Text excerpt »
The device controller unit 112 may transmit the mouse actions to a central processing unit (CPU) 114 that may be adapted to execute the mouse actions. The CPU 114 can be a single core processor, a multi-core processor, a computing cluster, or any number of other configurations. The device controller unit 112 and the CPU 114 may be electrically coupled via a system bus 116 to control the transmission of the mouse actions from the device controller unit 112 to the CPU 114. The CPU 114 may execute the mouse actions to determine the type of mouse action. For instance, the user may initiate a hand movement, such as tapping on the mouse, which is sensed by the sensors. The device controller unit 112 may receive the data from the sensors and may translate it to a particular type of mouse action, for example a point mouse action. In this way, the point mouse action may correspond with the hand movement of tapping on the mouse 101. Accordingly, the hand movement of tapping on the mouse 101 with a finger may be used to carry out the mouse action of pointing to an item on a display screen.
The system bus 116 may couple the CPU 114 to a memory device 118, which may also store mouse actions that are executable by the CPU 114. The memory device 118 can include random access memory (RAM), read only memory (ROM), flash memory, or any other suitable memory systems. Further, the mouse 101 may include a power source 120 to power the mouse 101. For example, the power source 120 may include a rechargeable source, such as a rechargeable battery located within the mouse 101.

Task requirements »
• a. In the passage on the mouse's internal hardware, condense the paragraph beginning "The system bus 116 may couple" into a short bulleted list that keeps its main facts.
• b. Carry on writing the passage on the mouse's internal hardware, starting right after its final sentence.

Given data »

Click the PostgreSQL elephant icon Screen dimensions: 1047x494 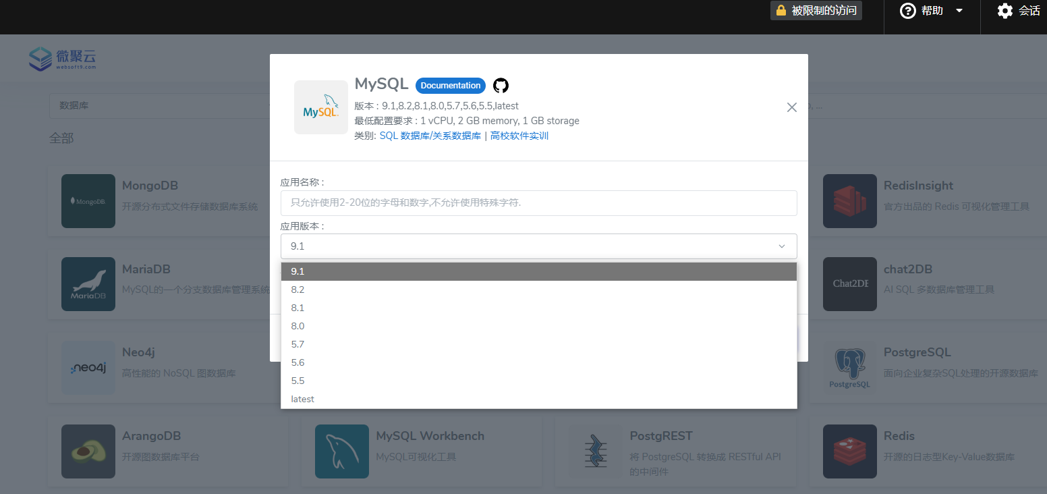849,368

Solved tasks »
• a.
- System bus 116 may couple CPU 114 to memory device 118, which may also store mouse actions the CPU can execute.
- Memory device 118 can be RAM, ROM, flash memory, or another suitable memory system.
- Mouse 101 may include power source 120, such as a rechargeable battery inside the mouse.

• b.
The mouse may communicate with a computing device 122 with a display screen 124 using various technologies. For instance, the system 100 may include Bluetooth technology where the system 100 may include a Bluetooth antenna 126 to pair the mouse 101 with the computing device 122. The system 100 may also include WiFi capabilities and thus, may include a wireless antenna 128 built into the mouse 101. The Bluetooth antenna 126, the wireless antenna 128, or any other type of wireless transmission technology may transmit the mouse actions to the computing device 122. The computing device 122 may include a laptop computer, a desktop computer, and a tablet computer, among others. The display screen 124 may be integrated into the computing device or may be an external display, projector, television, and the like.
The computing device 122 with the display screen 124 may include a graphics processing unit (GPU) 130. The GPU 130 may be configured to perform any number of graphics operations related to the mouse 101 by analyzing the mouse actions. Following the previous example, the CPU 114 may transmit the point mouse action to the computing device 122, in particular, to the GPU 130. The GPU 130 may use the data related to the point mouse action to render a graphic image based on that data.
A transmitter 132, located in the computing device 122, may encode and transmit the graphic image rendered by the GPU 130 to a display interface 134. The display interface 134 may enable signals related to the graphic image to be rendered to the display screen 122. In particular, the display interface 134 may use the graphic image rendered by the GPU 130 to move a pointer on the display screen 124. The movement of the pointer on the display screen 124 may be based on the coordinates of a specific type of mouse action. Using the previous example, if the graphic image is based on a point mouse action, the pointer may be displayed on the display screen 124 as carrying out actions, such as pointing to and selecting an item on the screen 124.
FIG. 2 is an example of a circular, hand-held stress mouse 200. Like numbers are as described with respect to FIG. 1. The mouse 200 may include a mouse housing 202 formed into a circular shape. The circular shape enables the mouse 200 to directly roll on a surface, for example, in the palm of a user's hand. The mouse housing 202 may primarily be made of a pliable material 203. In other examples, as will be described, the pliable material 203 may act as a covering to cover a mouse housing configured as an internal frame structure. The pliable material 203 may include any type of soft, flexible material that can be shaped into a desired form, yet, substantially strong and durable to withstand repeated stresses during normal usage. In some examples, the pliable material 203 may include a gel material, a foam material, a plastic material, a fabric material, a rubber material, and so forth.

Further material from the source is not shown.